§ **WORK TO COMPLETE**:
Every entry below is to be copied word for word, with its pictures removed.

─── RECORDS TO USE ───

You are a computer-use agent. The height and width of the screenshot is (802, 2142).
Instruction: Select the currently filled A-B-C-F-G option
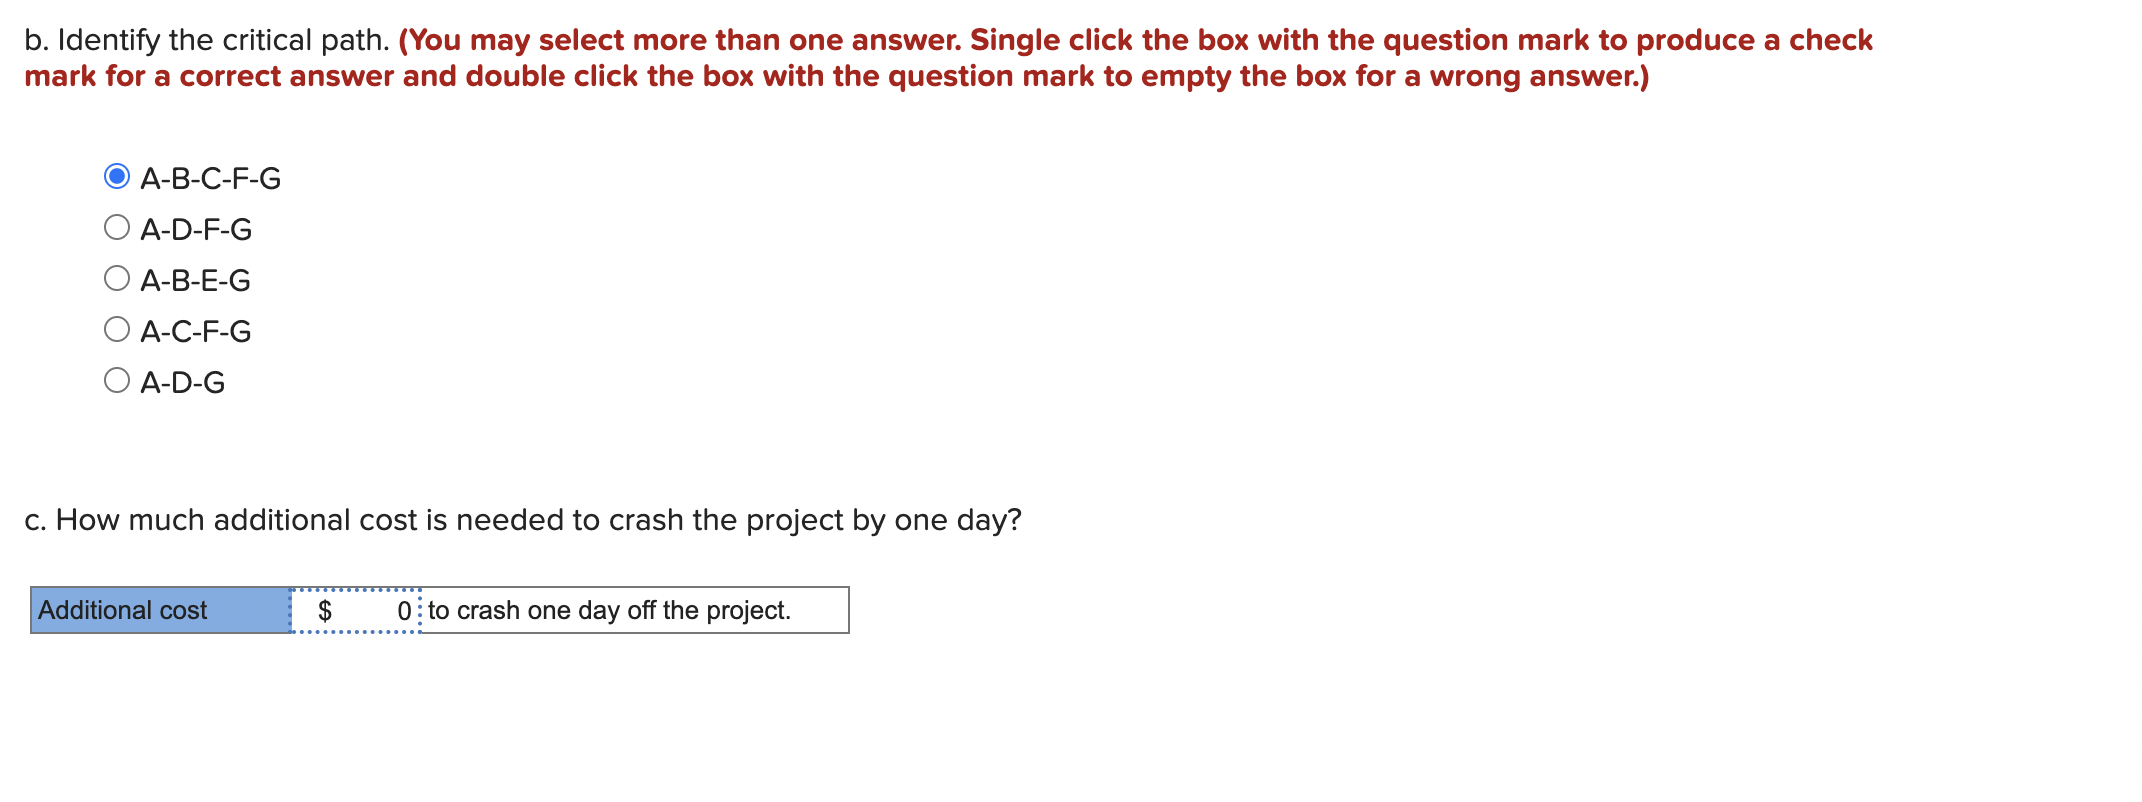[x=117, y=177]
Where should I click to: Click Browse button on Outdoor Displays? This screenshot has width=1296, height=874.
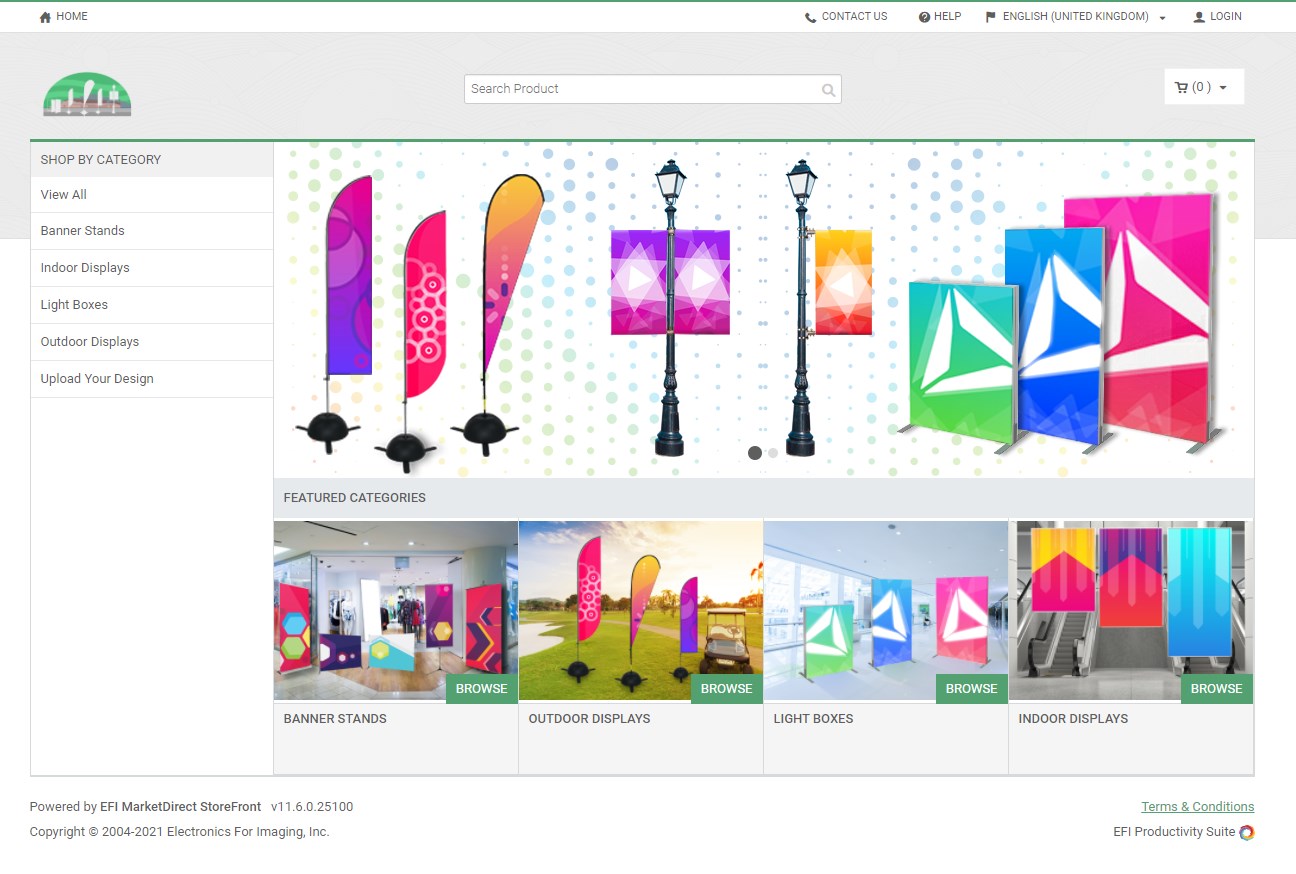726,689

───

§ **RESPONSE TO THIS TASK**:
You are a computer-use agent. The height and width of the screenshot is (802, 2142).
Instruction: Select the currently filled A-B-C-F-G option
[x=117, y=177]
Where should I click to: Click Browse button on Outdoor Displays? This screenshot has width=1296, height=874.
726,689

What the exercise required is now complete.